This also drops a bunch of the old UMS ioctls. It's been dead long
enough.
amdgpu has a bunch of new color management code that is being used in
the Steam Deck.
amdgpu also has a new ACPI WBRF interaction to help avoid radio
interference.
Otherwise it's the usual lots of changes in lots of places.
Detailed summary:
new drivers:
- imagination - new driver for Imagination Technologies GPU
- xe - new driver for Intel GPUs using core drm concepts
core:
- add CLOSE_FB ioctl
- remove old UMS ioctls
- increase max objects to accomodate AMD color mgmt
encoder:
- create per-encoder debugfs directory
edid:
- split out drm_eld
- SAD helpers
- drop edid_firmware module parameter
format-helper:
- cache format conversion buffers
sched:
- move from kthread to workqueue
- rename some internals
- implement dynamic job-flow control
gpuvm:
- provide more features to handle GEM objects
client:
- don't acquire module reference
displayport:
- add mst path property documentation
fdinfo:
- alignment fix
dma-buf:
- add fence timestamp helper
- add fence deadline support
bridge:
- transparent aux-bridge for DP/USB-C
- lt8912b: add suspend/resume support and power regulator support
panel:
- edp: AUO B116XTN02, BOE NT116WHM-N21,836X2, NV116WHM-N49
- chromebook panel support
- elida-kd35t133: rework pm
- powkiddy RK2023 panel
- himax-hx8394: drop prepare/unprepare and shutdown logic
- BOE BP101WX1-100, Powkiddy X55, Ampire AM8001280G
- Evervision VGG644804, SDC ATNA45AF01
- nv3052c: register docs, init sequence fixes, fascontek FS035VG158
- st7701: Anbernic RG-ARC support
- r63353 panel controller
- Ilitek ILI9805 panel controller
- AUO G156HAN04.0
simplefb:
- support memory regions
- support power domains
amdgpu:
- add new 64-bit sequence number infrastructure
- add AMD specific color management
- ACPI WBRF support for RF interference handling
- GPUVM updates
- RAS updates
- DCN 3.5 updates
- Rework PCIe link speed handling
- Document GPU reset types
- DMUB fixes
- eDP fixes
- NBIO 7.9/7.11 updates
- SubVP updates
- XGMI PCIe state dumping for aqua vanjaram
- GFX11 golden register updates
- enable tunnelling on high pri compute
amdkfd:
- Migrate TLB flushing logic to amdgpu
- Trap handler fixes
- Fix restore workers handling on suspend/resume
- Fix possible memory leak in pqm_uninit()

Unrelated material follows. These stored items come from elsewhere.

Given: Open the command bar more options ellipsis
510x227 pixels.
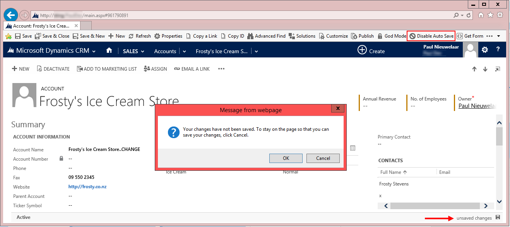Looking at the screenshot, I should click(x=221, y=69).
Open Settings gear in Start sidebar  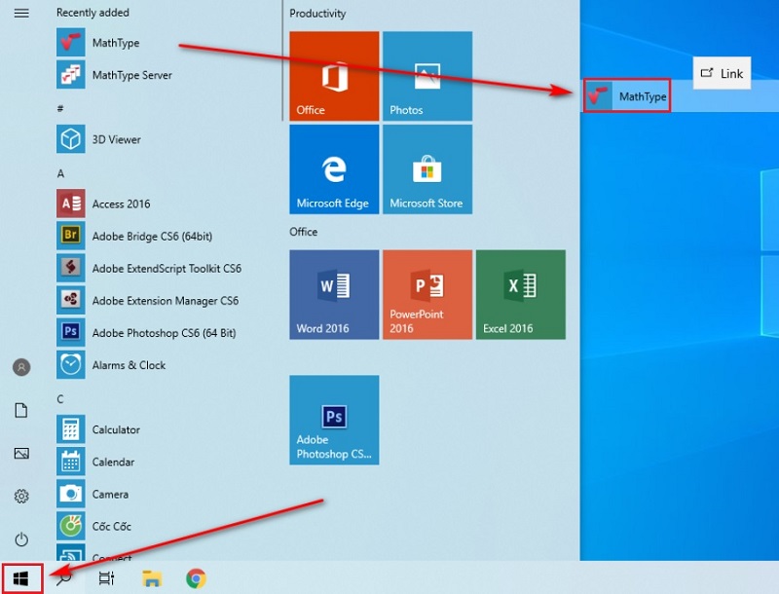click(x=21, y=497)
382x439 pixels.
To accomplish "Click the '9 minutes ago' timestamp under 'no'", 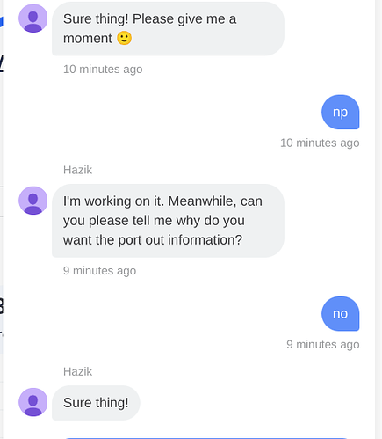I will (323, 344).
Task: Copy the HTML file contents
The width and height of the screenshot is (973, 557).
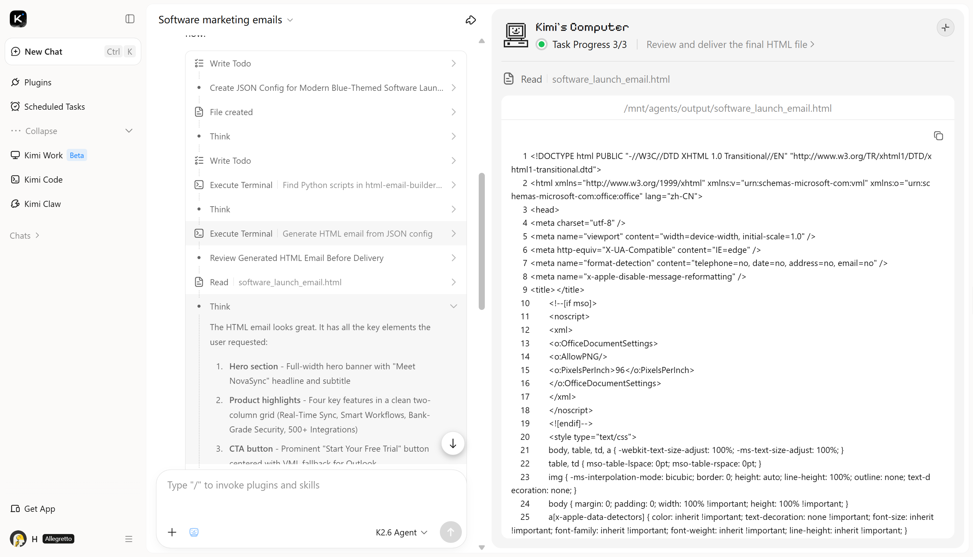Action: coord(938,136)
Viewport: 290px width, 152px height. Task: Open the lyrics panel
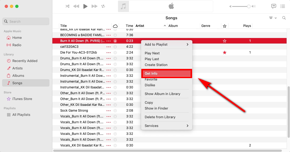click(274, 6)
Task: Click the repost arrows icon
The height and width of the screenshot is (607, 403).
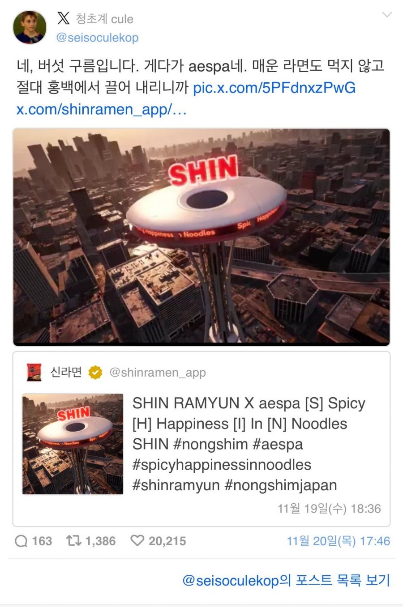Action: click(73, 541)
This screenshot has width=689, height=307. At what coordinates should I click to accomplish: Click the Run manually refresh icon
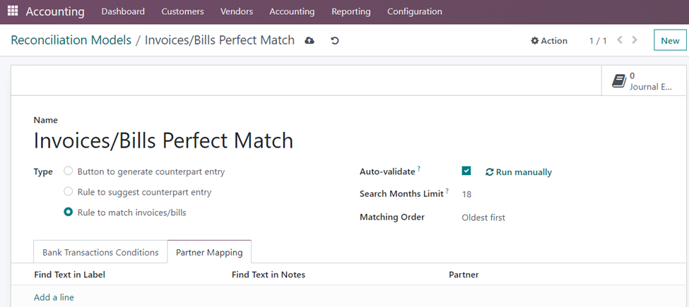[489, 172]
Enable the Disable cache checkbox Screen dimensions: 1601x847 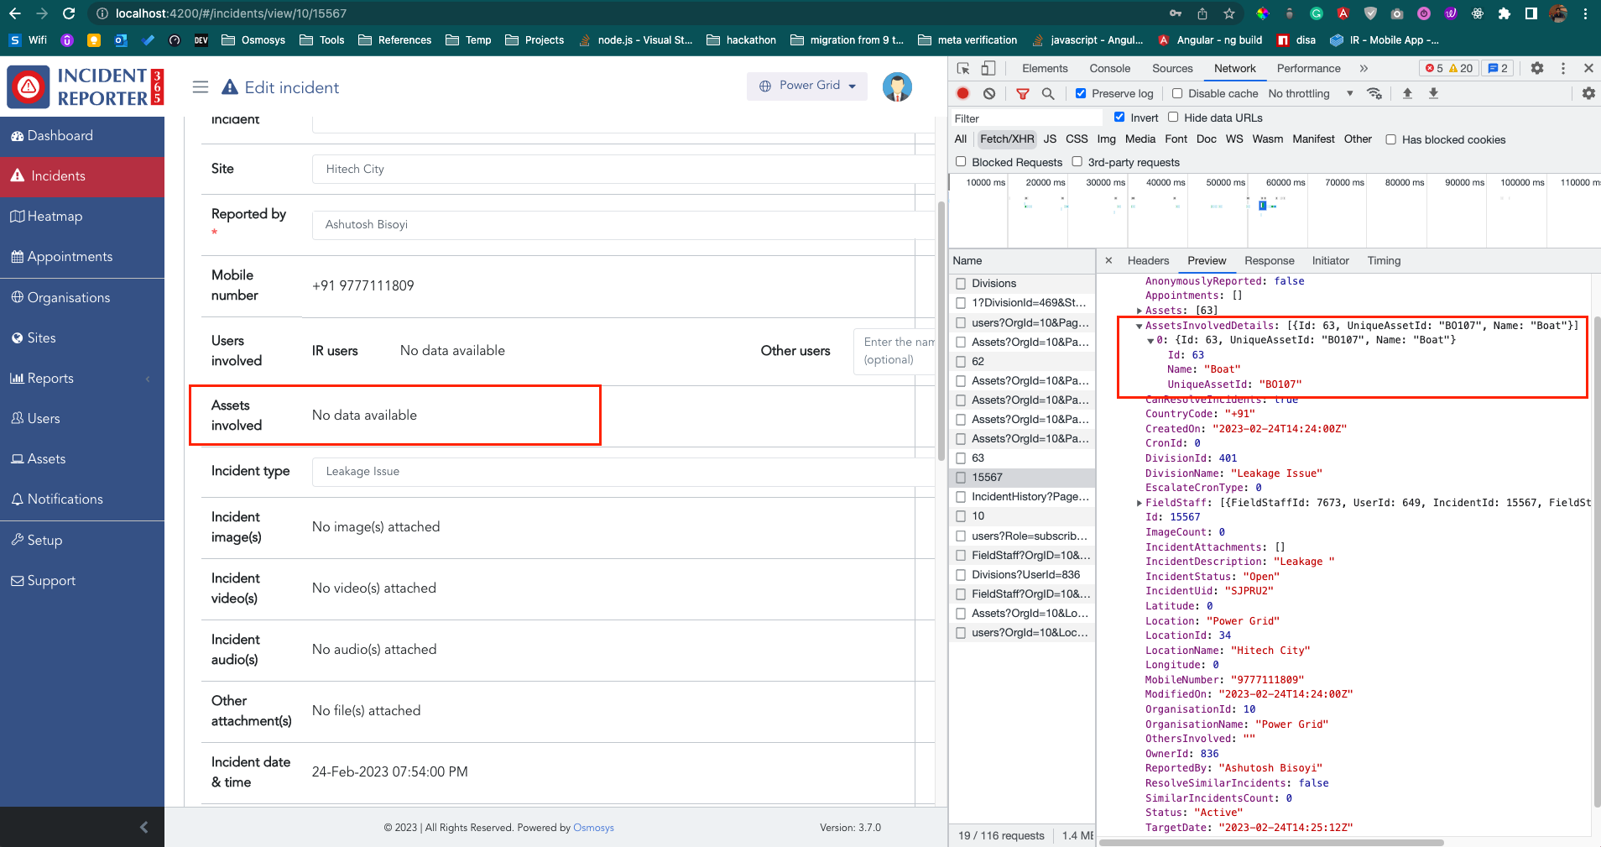click(1177, 94)
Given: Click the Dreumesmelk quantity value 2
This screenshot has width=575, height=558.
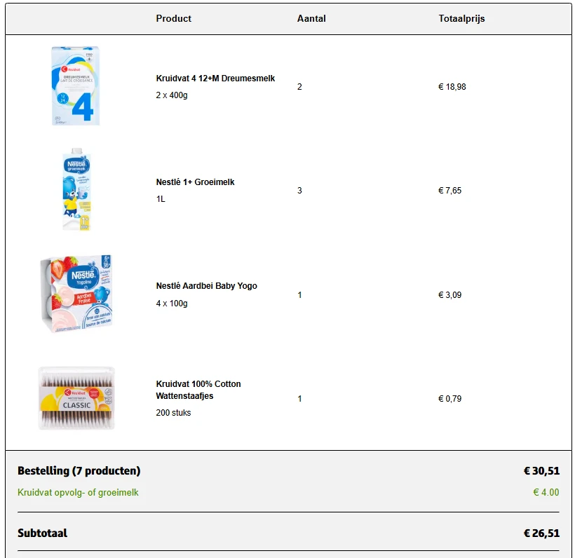Looking at the screenshot, I should pyautogui.click(x=299, y=87).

- support import/export of dma-bufs using GEM handles
radeon:
- fix possible overflows in command buffer checking
- check for errors in ring_lock
i915:
- reorg display code for reuse in xe driver
- fdinfo memory stats printing
- DP MST bandwidth mgmt improvements
- DP panel replay enabling
- MTL C20 phy state verification
- MTL DP DSC fractional bpp support
- Audio fastset support
- use dma_fence interfaces instead of i915_sw_fence
- Separate gem and display code
- AUX register macro refactoring
- Separate display module/device parameters
- Move display capabilities debugfs under display
- Makefile cleanups
- Register cleanups
- Move display lock inits under display/
- VLV/CHV DPIO PHY register and interface refactoring
- DSI VBT sequence refactoring
- C10/C20 PHY PLL hardware readout
- DPLL code cleanups
- Cleanup PXP plane protection checks
- Improve display debug msgs
- PSR selective fetch fixes/improvements
- DP MST fixes
- Xe2LPD FBC restrictions removed
- DGFX uses direct VBT pin mapping
- more MTL WAs
- fix MTL eDP bug
- eliminate use of kmap_atomic
habanalabs:
- sysfs entry to identify a device minor id with debugfs path
- sysfs entry to expose device module id
- add signed device info retrieval through INFO ioctl
- add Gaudi2C device support
- pcie reset prepare/done hooks
msm:
- Add support for SDM670, SM8650
- Handle the CFG interconnect to fix the obscure hangs / timeouts
- Kconfig fix for QMP dependency
- use managed allocators
- DPU: SDM670, SM8650 support
- DPU: Enable SmartDMA on SM8350 and SM8450
- DP: enable runtime PM support
- GPU: add metadata UAPI
- GPU: move devcoredumps to GPU device
- GPU: convert to drm_exec
ivpu:
- update FW API
- new debugfs file
- a new NOP job submission test mode
- improve suspend/resume
- PM improvements
- MMU PT optimizations
- firmware profile frequency support
- support for uncached buffers
- switch to gem shmem helpers
- replace kthread with threaded irqs
rockchip:
- rk3066_hdmi: convert to atomic
- vop2: support nv20 and nv30
- rk3588 support
mediatek:
- use devm_platform_ioremap_resource
- stop using iommu_present
- MT8188 VDOSYS1 display support
panfrost:
- PM improvements
- improve interrupt handling as poweroff
qaic:
- allow to run with single MSI
- support host/device time sync
- switch to persistent DRM devices
exynos:
- fix potential error pointer dereference
- fix wrong error checking
- add missing call to drm_atomic_helper_shutdown
omapdrm:
- dma-fence lockdep annotation fix
tidss:
- dma-fence lockdep annotation fix
- support for AM62A7
v3d:
- BCM2712 - rpi5 support
- fdinfo + gputop support
- uapi for CPU job handling
virtio-gpu:
- add context debug name"
* tag 'drm-next-2024-01-10' of git://anongit.freedesktop.org/drm/drm: (2340 commits)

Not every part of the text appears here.